The Monastery of Hryssoskalitissa (golden stair) (or Chrysoskalitissa, GR: Χρυσοσκαλίτισα) is located at the southwest part of Kissamos, 70km away from Hania. It was built during Venetian rule on the site of St. Nicholas monastery.
The church of the monastery is dedicated to Mother Mary and the Holy Trinity and is celebrated each year on August 15 (Dekapendavgoustos).
The monastery is built in the shape of a fortress, on a 35m high rock, and pilgrims visiting have to follow a staircase carved on it with 98 steps. According to the tradition, the last one was made of gold but only faithful people could see it ( hence the name of the monastery from the words Hriso meaning gold and Skalitissa meaning of the stair). According to the tradition, however, the Patriarchy in Constantinople gave the gold step to the Ottoman sultan in order to achieve better treatment for the Christians.
In 1900 the monastic order resident on the monastery was disbanded by the Turks and its lands sold. Solitary monks however continued to live there and maintain the old building as best as they could.

(LISTED ENTRIES):
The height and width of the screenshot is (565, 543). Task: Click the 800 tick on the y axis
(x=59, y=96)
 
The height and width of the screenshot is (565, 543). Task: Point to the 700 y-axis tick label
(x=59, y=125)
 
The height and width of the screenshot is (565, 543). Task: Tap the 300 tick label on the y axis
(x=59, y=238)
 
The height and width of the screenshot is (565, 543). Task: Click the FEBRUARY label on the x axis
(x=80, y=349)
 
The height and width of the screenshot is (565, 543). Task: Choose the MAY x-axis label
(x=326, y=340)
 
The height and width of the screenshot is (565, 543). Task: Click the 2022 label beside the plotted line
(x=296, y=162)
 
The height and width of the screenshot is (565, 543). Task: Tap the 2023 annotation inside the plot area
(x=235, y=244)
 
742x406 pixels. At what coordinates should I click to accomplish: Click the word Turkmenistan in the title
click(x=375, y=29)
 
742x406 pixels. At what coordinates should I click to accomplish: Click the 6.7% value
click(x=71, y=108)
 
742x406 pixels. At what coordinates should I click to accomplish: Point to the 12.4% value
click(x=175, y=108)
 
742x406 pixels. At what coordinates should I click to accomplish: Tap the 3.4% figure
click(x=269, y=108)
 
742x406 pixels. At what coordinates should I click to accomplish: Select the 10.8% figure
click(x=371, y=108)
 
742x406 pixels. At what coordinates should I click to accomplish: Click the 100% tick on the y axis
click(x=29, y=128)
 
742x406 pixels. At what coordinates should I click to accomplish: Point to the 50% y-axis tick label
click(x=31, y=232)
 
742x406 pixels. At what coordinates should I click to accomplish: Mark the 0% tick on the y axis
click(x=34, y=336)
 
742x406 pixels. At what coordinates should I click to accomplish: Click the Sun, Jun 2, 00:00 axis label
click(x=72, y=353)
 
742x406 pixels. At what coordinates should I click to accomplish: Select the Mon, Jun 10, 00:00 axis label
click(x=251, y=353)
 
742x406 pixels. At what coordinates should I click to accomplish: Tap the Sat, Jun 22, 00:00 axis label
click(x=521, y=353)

(SET PROBLEM 1): In the text about the Hryssoskalitissa monastery, turn the paragraph that begins "The monastery is built in the shape of a fortress" into a short list that keeps its main facts.
(SET PROBLEM 2): Write the next part of the text about the Hryssoskalitissa monastery, picking up after its last paragraph.

(RESPONSE 1):
- The monastery is built like a fortress on a rock 35 m high.
- Pilgrims reach it by a staircase of 98 steps carved into the rock.
- Tradition says the last step was made of gold and only faithful people could see it. This gives the monastery its name, from Hriso ("gold") and Skalitissa ("of the stair").
- Tradition also says the Patriarchy in Constantinople gave the gold step to the Ottoman sultan to win better treatment for Christians.

(RESPONSE 2):
During the Second World War, the Germans expelled the monks and turned the monastery into an outpost, resulting in damage from allied attacks.
When the Nazis left, the monks returned to the monastery.
Today the monastery is open to the people and attracts a lot of visitors especially during the summertime.
The Church of Saint Gregorios (GR:Άγιος Γρηγόριος) at the beginning of the alleyway that leads to the monastery.
In the church there is the icon of the Holy Mother, which was the reason for the monastery to be built. It is said that during the period of iconoclasm, someone in order to protect it, brought it here and hid it, in niche of a rock.
Years later a farmer saw a vision that guided him to find the icon and build a church dedicated to the Holy Mother.
After the massacre in Elafonissi in 1824, the Turkish-Egyptians passed from Chrysoskalitissa, and decided to destroy the monastery. They did not, however, because a swarm of bees who had their nest in a crypt just before the entrance, prevented them.
Climbing the stairs to the monastery we see the entrance and to the right the crypt where the bees had their hive.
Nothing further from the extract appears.